A faixa seguinte, “Slave”, é uma canção com uma melodia linda, mas que trata nos seus versos sobre um tema triste que é a escravidão. A letra versa sobre o drama da escravidão nos Estados Unidos, e cita, ainda que de forma indireta, a Guerra Civil Americana (1861-1865) que poderia concretizar o sonho da liberdade: “There's a rumor of a war that's yet to come, yet to come / That may free our families, free our families and our sons...” (“Há um boato de uma guerra que ainda está por vir, ainda está por vir / Isso pode libertar nossas famílias, libertar nossas famílias e nossos filhos...”).

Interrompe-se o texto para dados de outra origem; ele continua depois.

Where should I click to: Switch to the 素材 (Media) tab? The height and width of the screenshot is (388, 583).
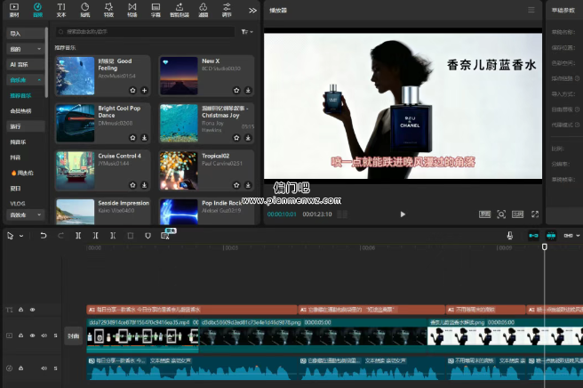14,10
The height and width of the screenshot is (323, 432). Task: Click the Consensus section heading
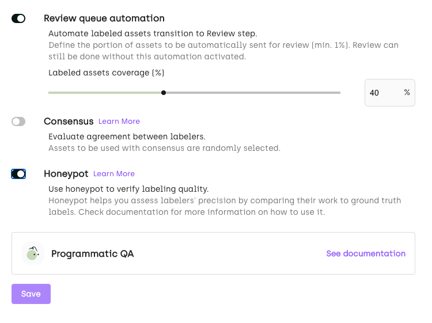(x=68, y=121)
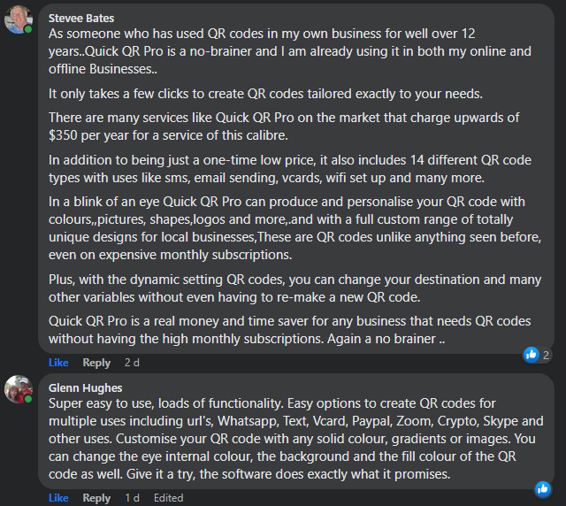The height and width of the screenshot is (506, 566).
Task: Click Glenn's comment text about Whatsapp and Paypal
Action: pyautogui.click(x=296, y=439)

“Amy” é outra canção de clima de saloon do velho oeste americano presente no disco. O balanço rítmico é irresistível, e traz como destaques o solo de violino elétrico de Jean-Luc Ponty e a percussão de Ray Cooper. A balada “Mona Lisa And Mad Hatters” seria uma visão de Bernie Taupin, letrista parceiro de Elton, sobre a cidade de Nova York quando visitou aquela cidade pela primeira vez, e sentiu-se um “peixe muito pequeno em um lago onde tudo é intenso”. Honky Château termina com a alegre e divertida “Hercules”, com seus vocais ao estilo doo-wop. A letra é sobre uma garota e o seu gato chamado Hercules.

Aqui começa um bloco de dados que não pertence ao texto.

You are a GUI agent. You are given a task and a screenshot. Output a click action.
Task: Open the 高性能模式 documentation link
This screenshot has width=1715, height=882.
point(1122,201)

Concerto de Elton John no New Haven Coliseum, New Haven, Connecticut,
Estados Unidos, 29 de setembro de 1972.

Diferente do seu antecessor, Honky Château teve avaliações positivas da crítica especializada. Para Jon Landau, crítico musical da revista Rolling Stone, considerou Honky Château "um álbum rico, caloroso e satisfatório que fica de cabeça e ombros acima do pântano dos lançamentos atuais". Robert Hilburn, do Los Angeles Times, afirmou que Honky Château era “Um dos trabalhos mais alegres do ano”.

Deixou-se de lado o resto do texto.